El extraño corazón artificial de Michaelis pareció haber recibido una falla, al sentirlo completamente agitado y veloz cuando se separaron y se miraron a los ojos. ¿Qué estaba pasando?

Por unos cuantos segundos, pudo notar el arrepentimiento en el ojo color azul de Ciel, pareciendo completamente una melodía distorsionada donde su vida subía y bajaba, porque no sabía qué hacer. Se decidía y al final dudaba, y Sebastian sabía que todo era gracias a él. Por eso, sólo de forma breve, deseó, por primera vez en su vida, que el arrepentimiento no tuviera que ver con el reciente tacto tan íntimo.

Quizás le gustaría quedarse a su lado.

—¿Puedes dejarme solo? —El murmuro y la forma en la que trató de huir Ciel fue de lo más contradictoria posible, alejándose de ese demonio al retroceder unos cuantos pasos, forzando a que el azabache alejara sus manos de su cuerpo—. Yo me terminaré de secar, puedo hacerlo.

—Por supuesto. —Sebastian no se pudo negar, alejándose de improviso al cerrar la puerta.

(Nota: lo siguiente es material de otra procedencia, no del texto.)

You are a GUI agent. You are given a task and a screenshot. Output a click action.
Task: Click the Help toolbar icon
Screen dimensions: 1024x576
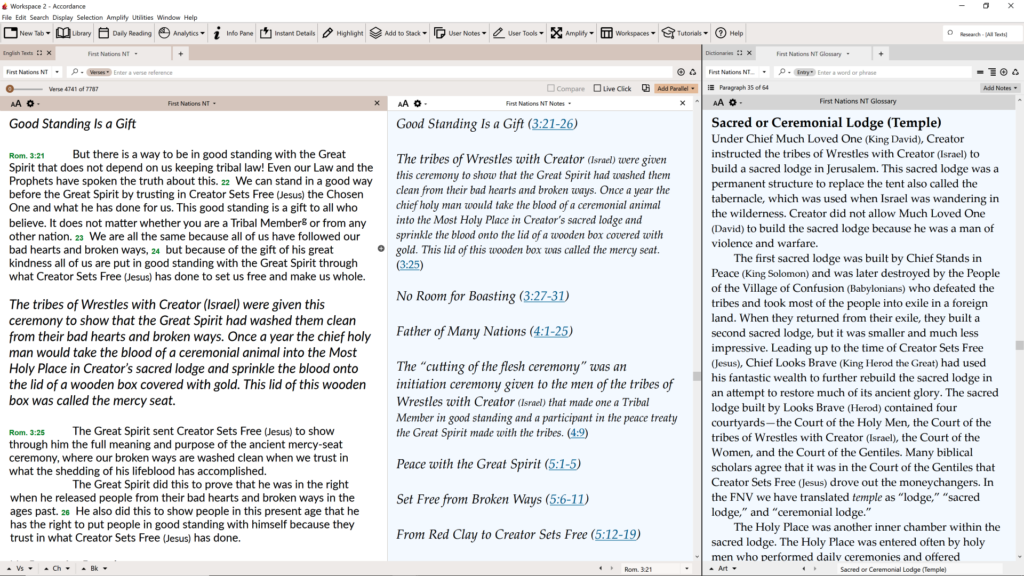729,33
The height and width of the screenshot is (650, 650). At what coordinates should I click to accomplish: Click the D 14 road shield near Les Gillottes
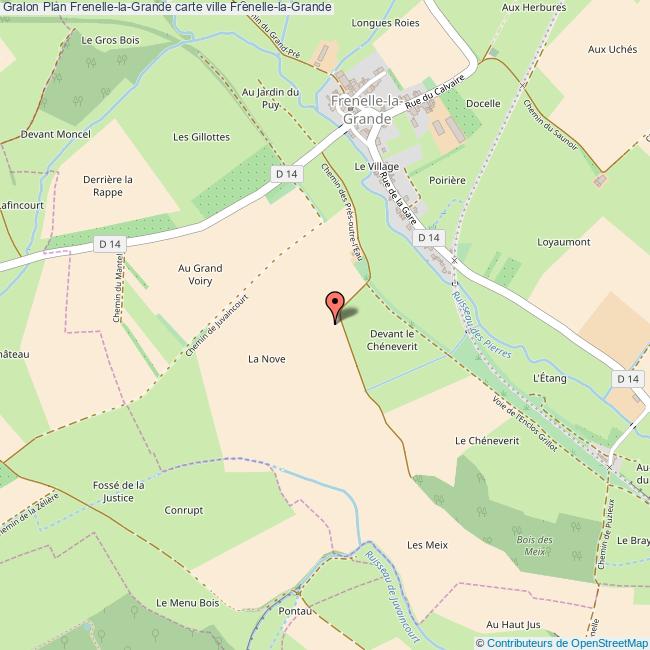point(287,174)
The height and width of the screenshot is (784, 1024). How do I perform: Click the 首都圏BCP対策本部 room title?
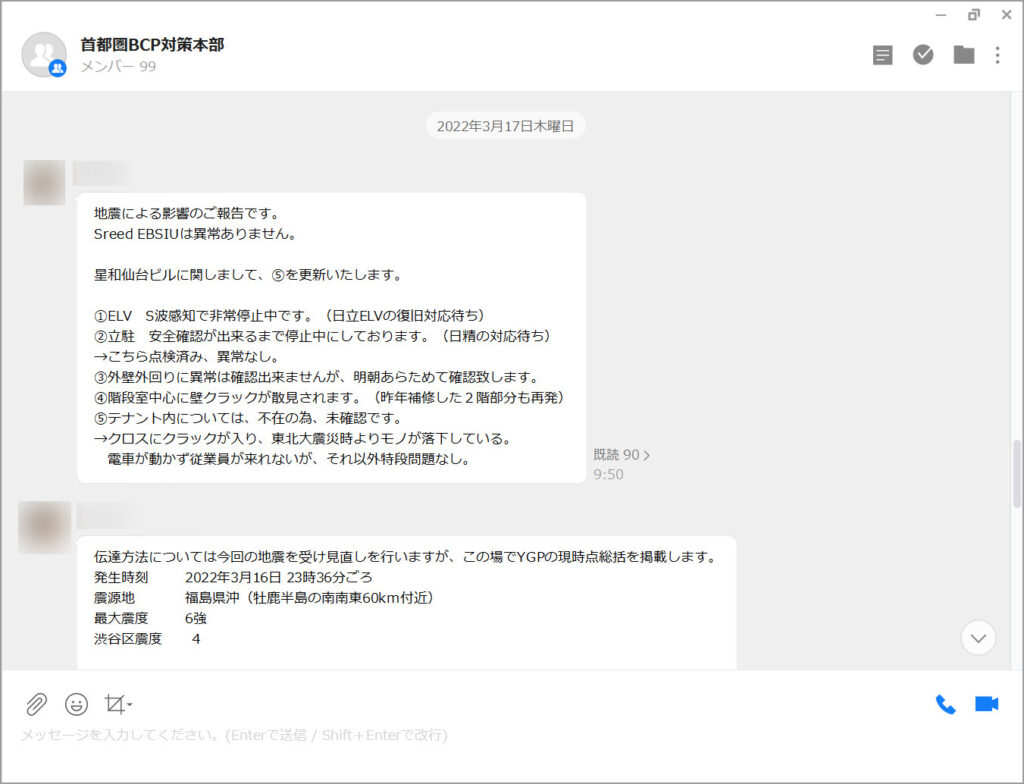[x=152, y=44]
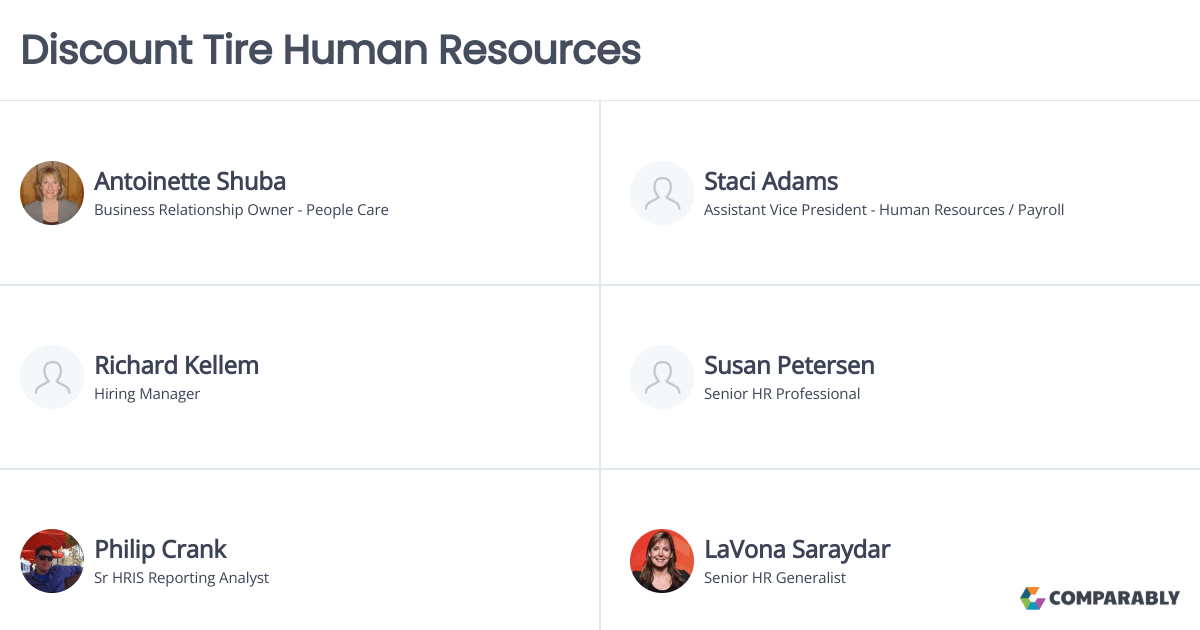Open LaVona Saraydar's name link
This screenshot has width=1200, height=630.
click(797, 549)
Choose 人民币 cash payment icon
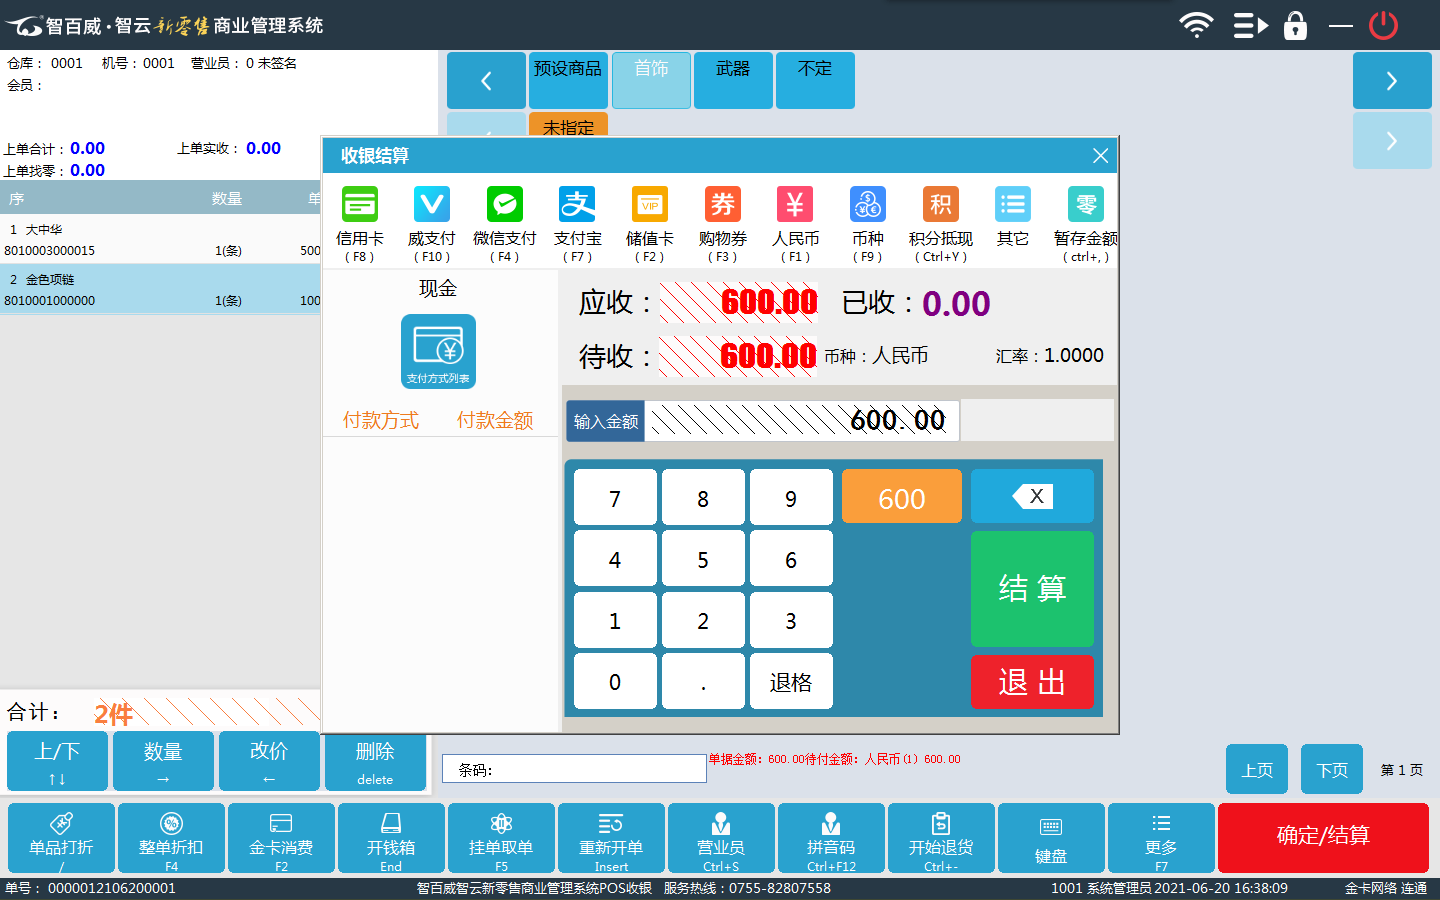The image size is (1440, 900). point(795,206)
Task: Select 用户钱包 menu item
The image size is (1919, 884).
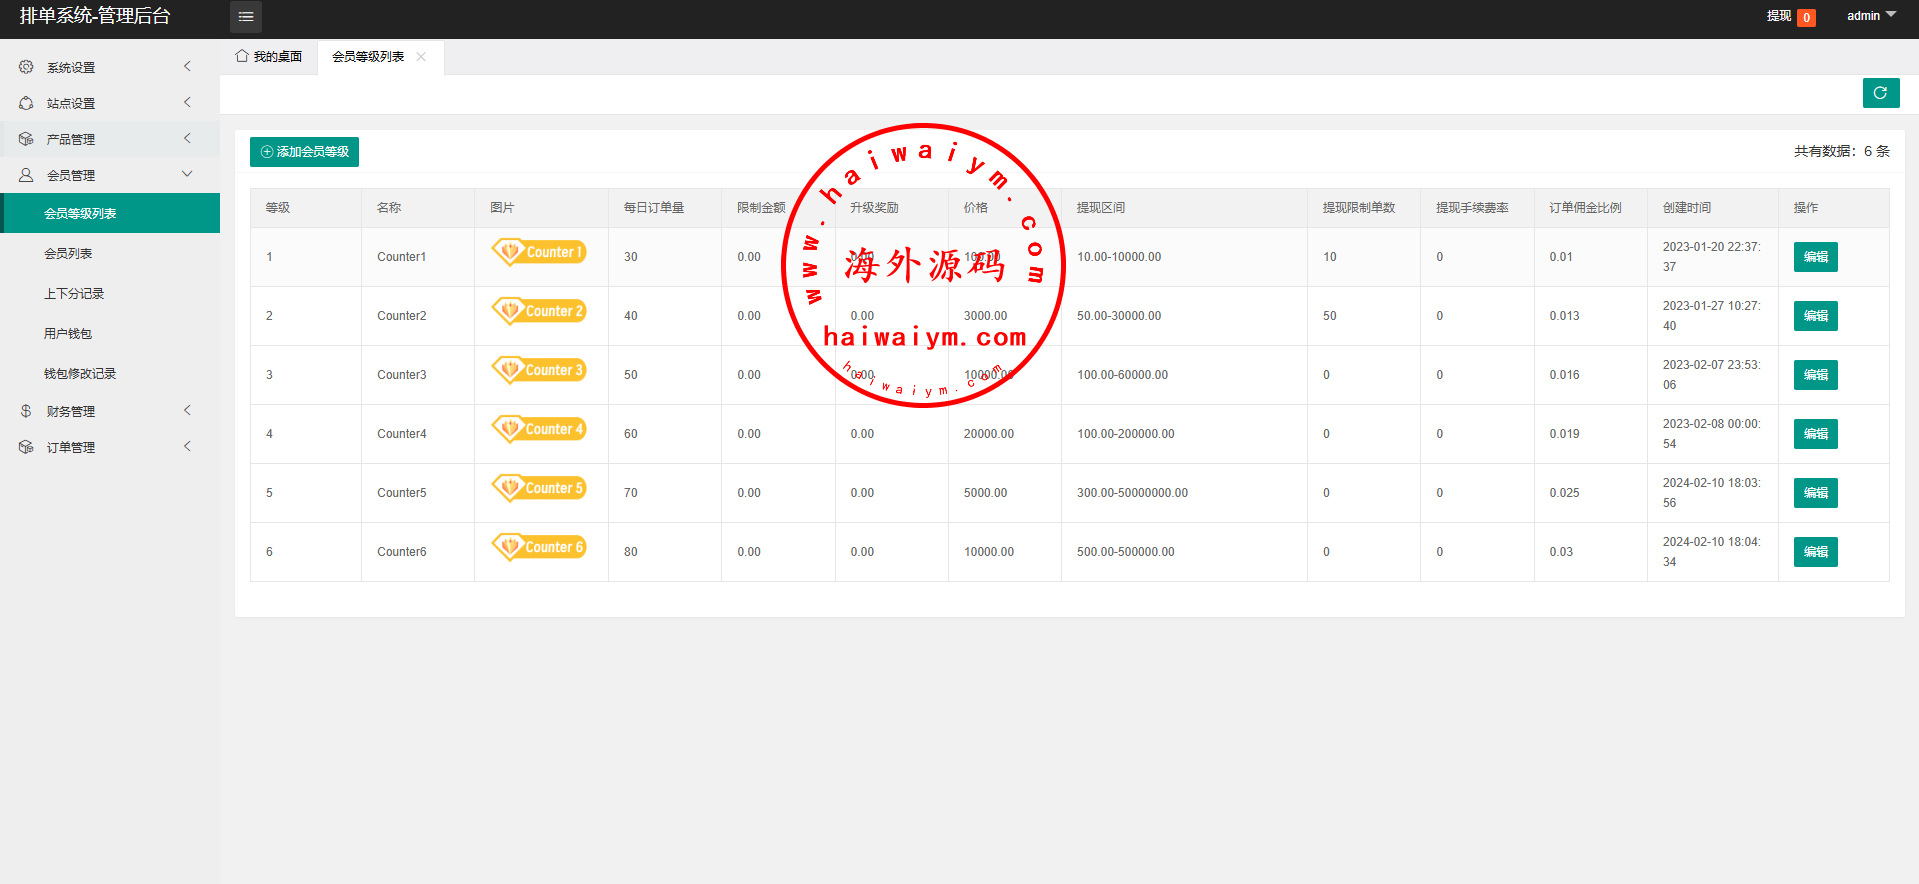Action: point(68,334)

Cuando salió a uno de los pasillos, dejó de lado por primera vez su estética de mayordomo, recargando su cuerpo contra la puerta cerrada del baño y tocó su pecho por el impulso. Seguía agitado. Acto seguido, subió una de sus manos hasta su cara, tratando de cubrirla, y una sonrisa suave llena de preocupación lo inundó.

—Por unos momentos, olvidé que era un demonio.